The Chemistry of Bourbon: the "Spirit" of Molecules
by Lenny Demoranville, Assistant Professor of Chemistry, Centre College
The production of quality bourbon involves an understanding of the chemistry involved in the process. Most modern distilleries rely on both sensory and chemical analysis as part of their process. This talk will highlight some of the chemistry involved in the production of the distilled spirit, its aging, and your enjoyment of it. For those not familiar with bourbon, a basic overview of the spirit will be weaved into the talk.
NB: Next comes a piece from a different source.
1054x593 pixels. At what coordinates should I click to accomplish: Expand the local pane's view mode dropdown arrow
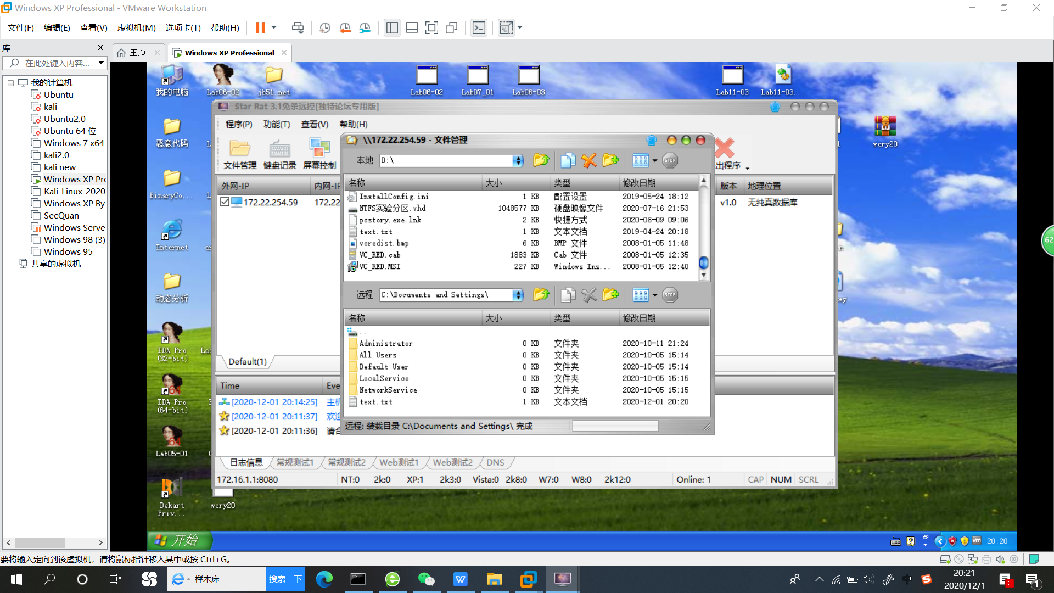pyautogui.click(x=655, y=160)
Lenny Demoranville is an Assistant Professor in the Chemistry Program at Centre College in Danville, KY, a top-50 liberal arts college. Dr. Demoranville earned his B.S. in chemistry from Eastern Nazarene College and his Ph.D. at University of Maryland-College Park. He was an NRC-Postdoctoral Fellow at the National Institute of Standards and Technology. At Centre, he has chaired the undergraduate research committee and is currently the lead faculty member of a renovation of one of Centre’s science buildings. His research group has recently shifted focus to analyze congeners in bourbon. This new interest developed during his teaching of a class entitled “The Chemistry of Beer, Wine, and Bourbon.” He has given a number of public talks about that topic and was honored with the Kentucky Academy of Science’s 2018 Excellence in Science Education and Outreach Award.